Kur'an; Kitap sahibi hanımlar ile Müslüman erkeklerin evlenmeleri hakkında
açık bir hüküm getirmesine rağmen, erkekleri ile Müslüman kadınlarının
nikahlanmaları hakkında hiçbir yasa olmamasının anlamı, iman sahibi kullarını
bu evliliğe karar verirken dikkatli olmaları için uyarmaktadır. Yahudi
veya Hıristiyanlarda, bizim dinimizde olduğu gibi kötü olan kâfirler (iman
etmeyenler) ile iman eden iyilerin de bulunduğu bir gerçektir. Bakara 2 /
105 de Kitap sahibinin kâfir olanlarını şöyle tanımlıyor: «...Kitap
sahibinden olan kâfirler de, müşrikler de size bir hayır indirilmeseni
istemezler» Ali İmran 3 / 113-115 da Kitap sahibinin inançlı olanlar için de
şöyle buyurmaktadır: « Kitap sahibi içinden Allah huzurunda el bağlayan,
hak ve adaleti ayakta tutan bir zümre de vardır. Gece saatlerinde secdelere
kapanmış olarak Allah'ın ayetlerini okurlar. Allah'a ve Ahiret Günü'ne
inanırlar, iyiyi ve güzeli emrederler, kötüyü ve çirkini yasaklarlar. Hayır
işlerinde yarışırca koşarlar. İşte bunlar barış ve iyilik sevenlerdir...
Allah takva sahiplerini çok iyi bilmektedir.» şu halde Kitap sahibi
içinden inançlı, hayırsever, dürüst bir erkek ile Müslüman bir kadın niçin
evlenmesin? Bunun için tarafların birbirini iyi tanıması ve inançları
hususunda bilgi sahibi olmaları gerekir.
Kur'an; ilk peygamber Hz.Adem'den son peygamber Hz. Muhammed (s.a.s.)'e
kadar, insanlara vahiy ile gelmiş kitapların getirdiği dinin bütününe
İslam demektedir. Şu halde Allah'a sığınıp iman etmiş kitap sahibi bir
zat da Müslümandır.
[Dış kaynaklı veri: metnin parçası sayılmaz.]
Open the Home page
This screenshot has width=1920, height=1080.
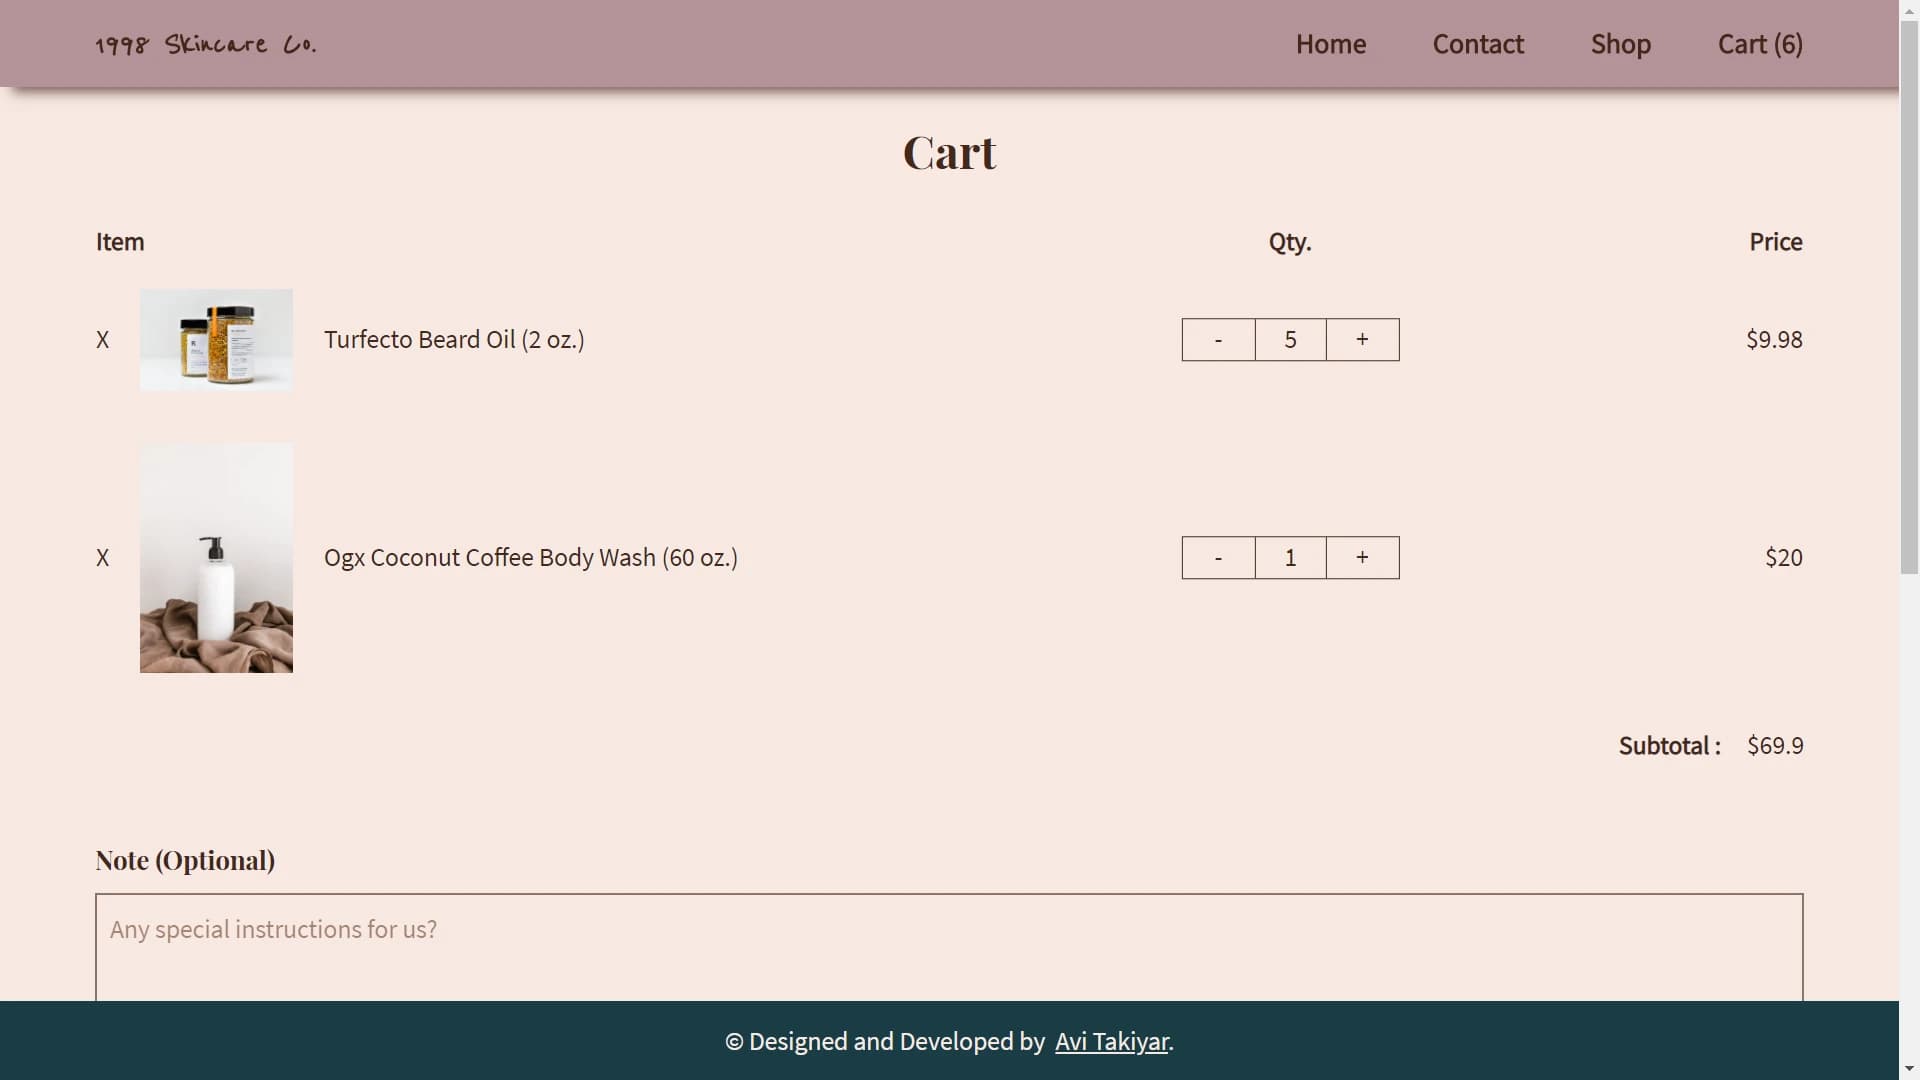click(1331, 44)
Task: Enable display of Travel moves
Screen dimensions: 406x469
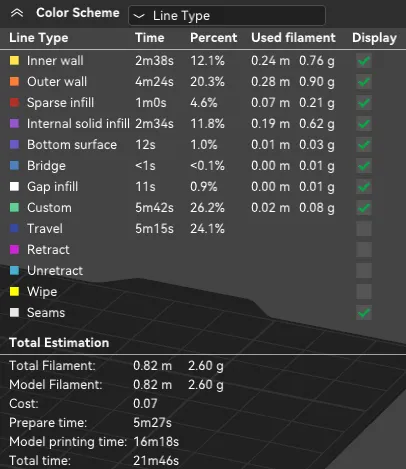Action: [364, 229]
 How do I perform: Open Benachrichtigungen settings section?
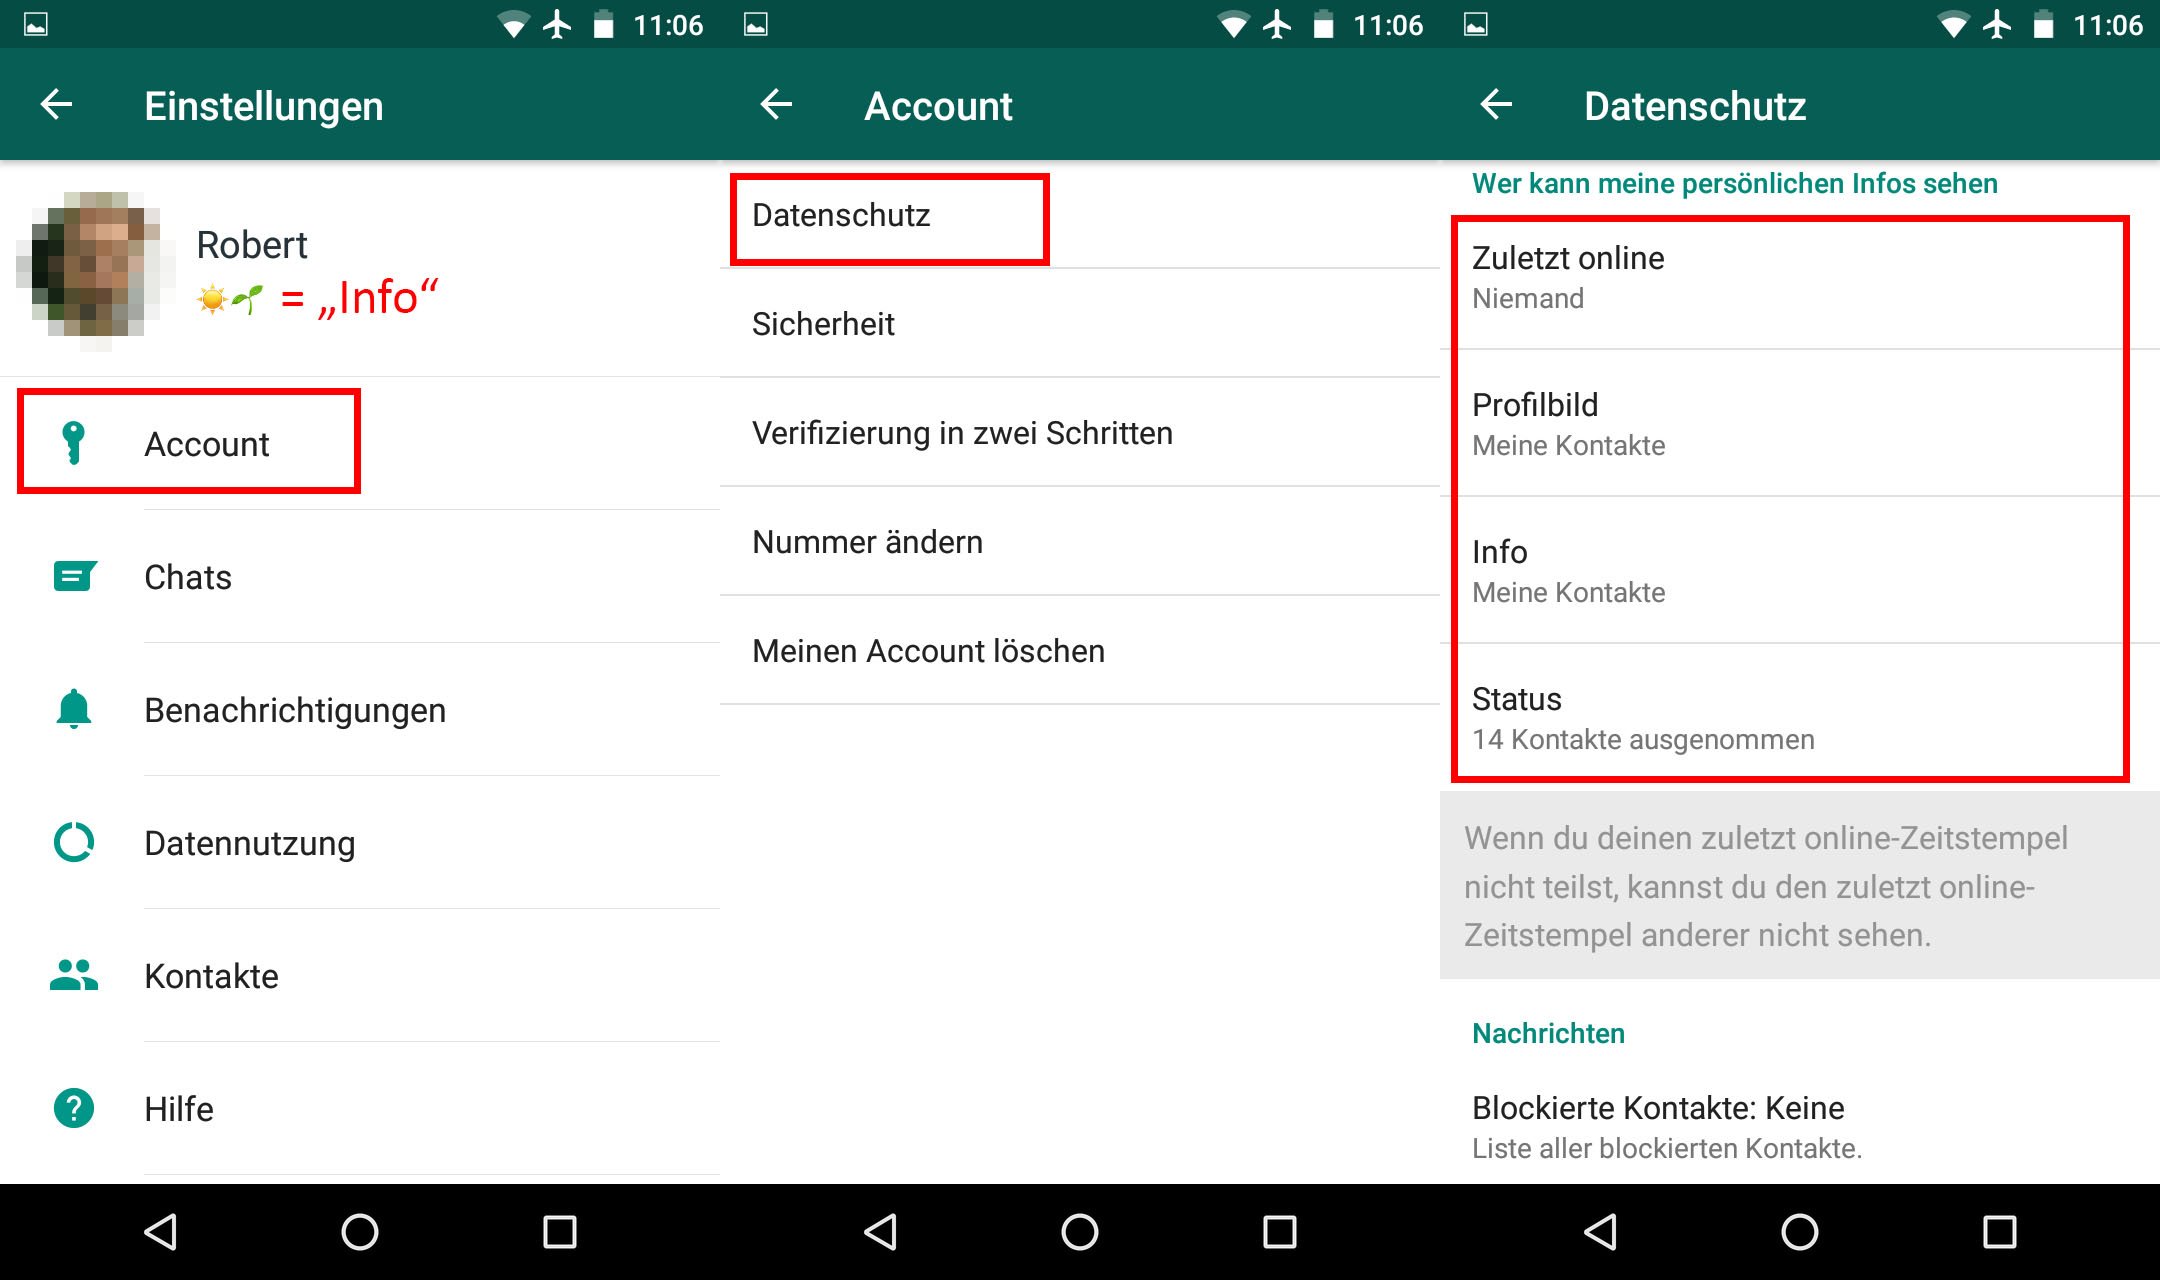tap(294, 706)
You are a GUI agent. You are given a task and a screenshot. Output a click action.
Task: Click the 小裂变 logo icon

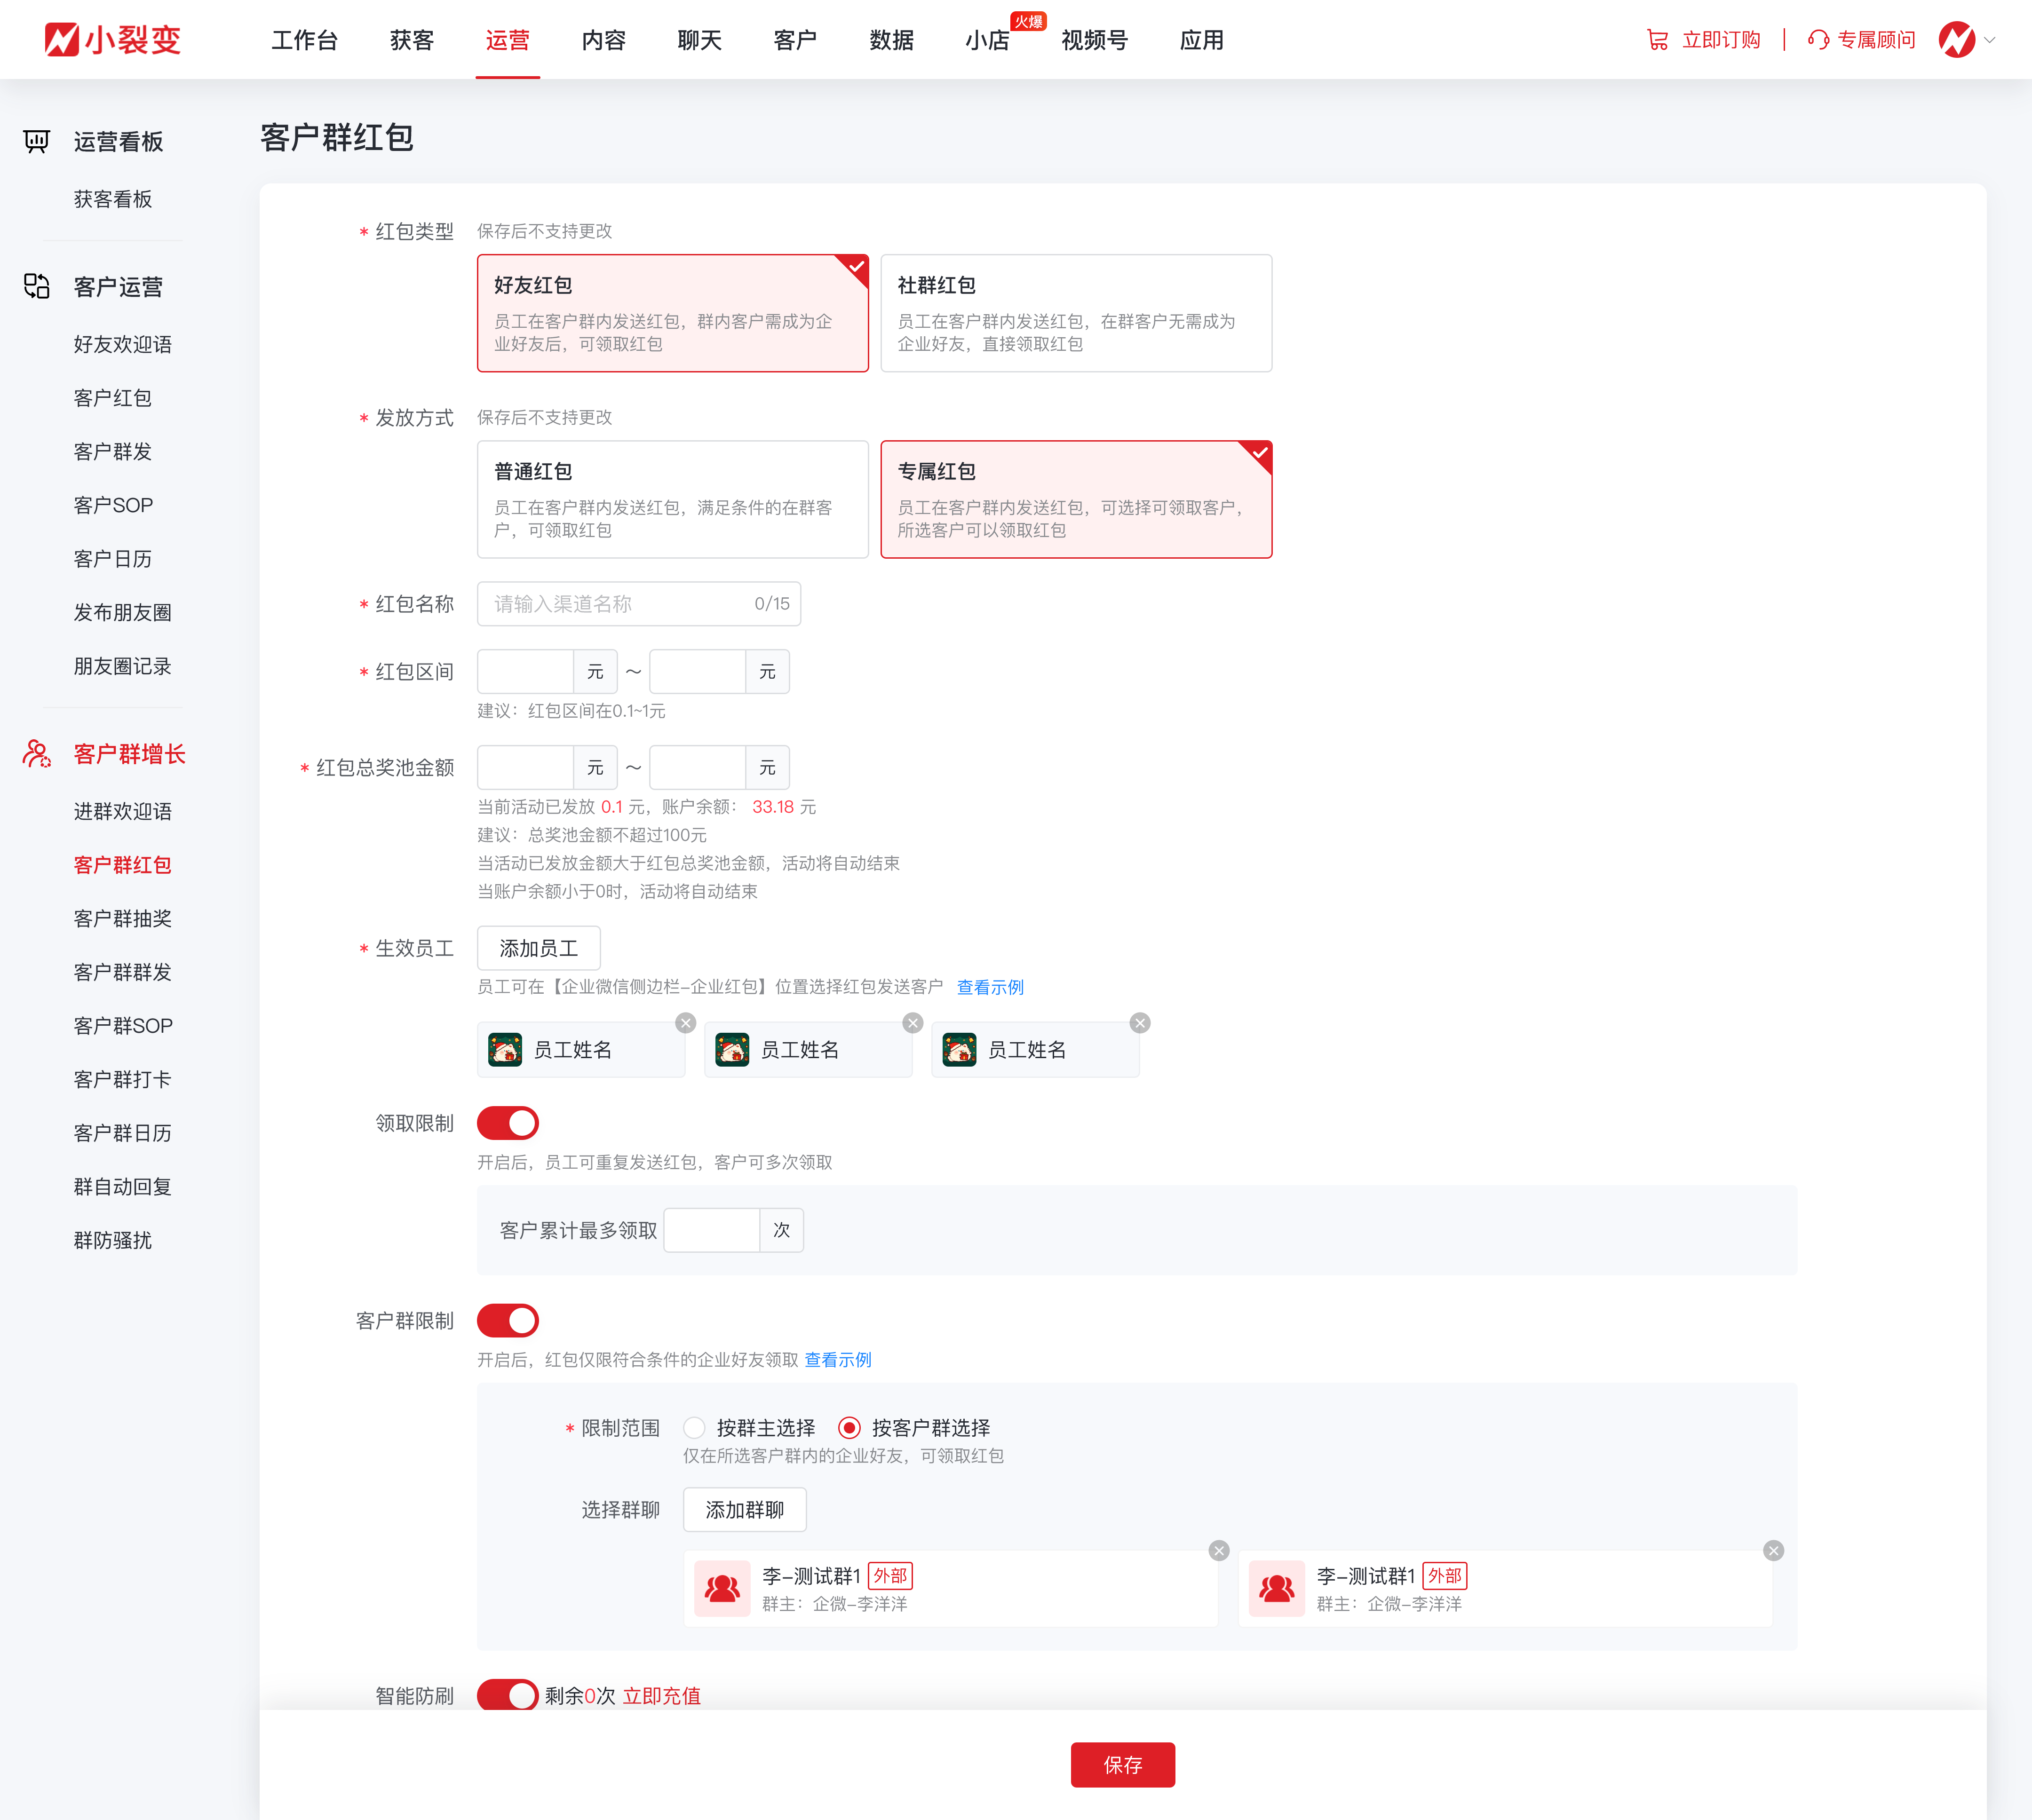(62, 40)
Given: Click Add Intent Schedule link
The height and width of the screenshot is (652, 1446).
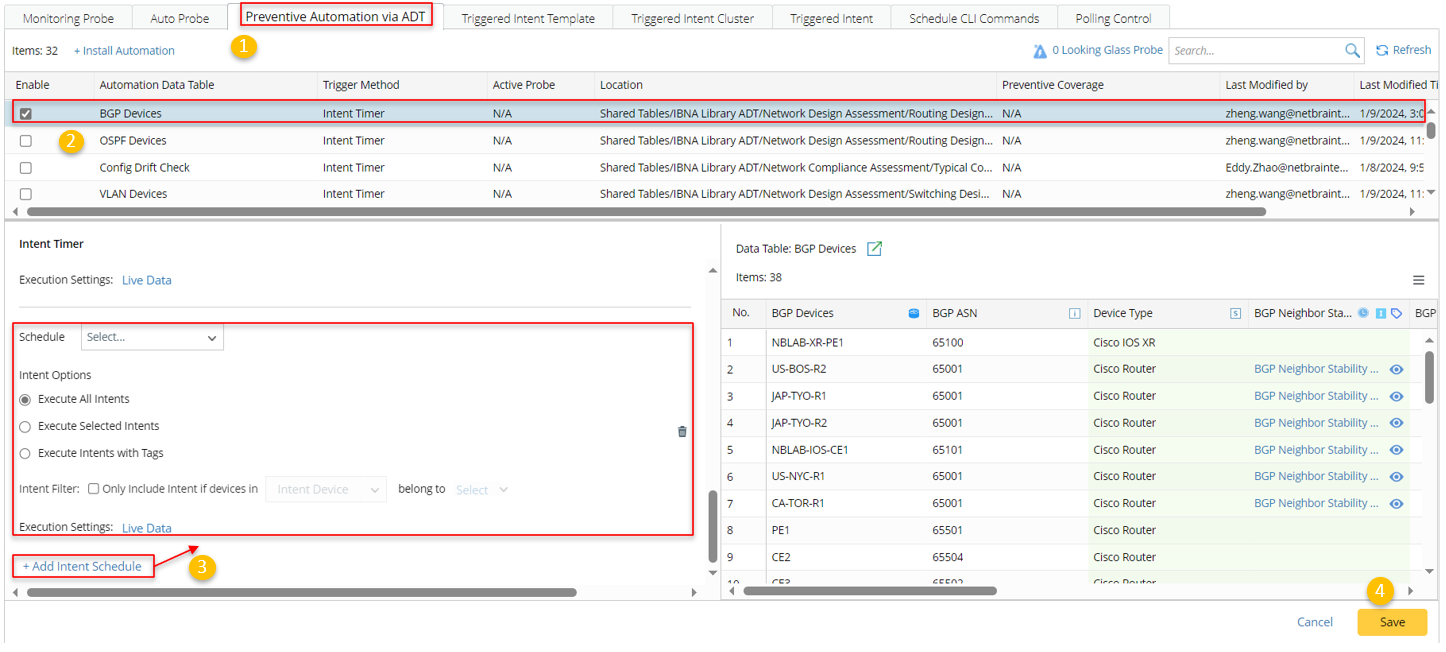Looking at the screenshot, I should tap(83, 566).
Ali İmran 3 / 84 : « De ki: Biz Allah'a iman
ettik. Bize indirilene (Kur'an'a), İbrahim'e, İsmail'e, İshak'a, Yakub'a ve
torunlarına indirilene, Musa'ya, İsa'ya ve peygamberlere Rab'lerinden
verilene de inandık. Onların hiçbiri arasında bir ayırım yapmayız. Ve biz,
Allah'a boyun eğen Müslümanlarız.» Vahiy ile gelmiş bütün kitaplar Allah
katında kutsaldır. Onlara inananlara da Kur'an Müslüman demektedir. O
çağın şartlarına göre verilmiş : «Kitap sahibi erkek ile Müslüman bir
kadın evlenemez» hükmü, zamanımıza uygun çağdaş bir Din şurası ile
yeniden incelenerek halkımızın aydınlatılması Kur'an emridir.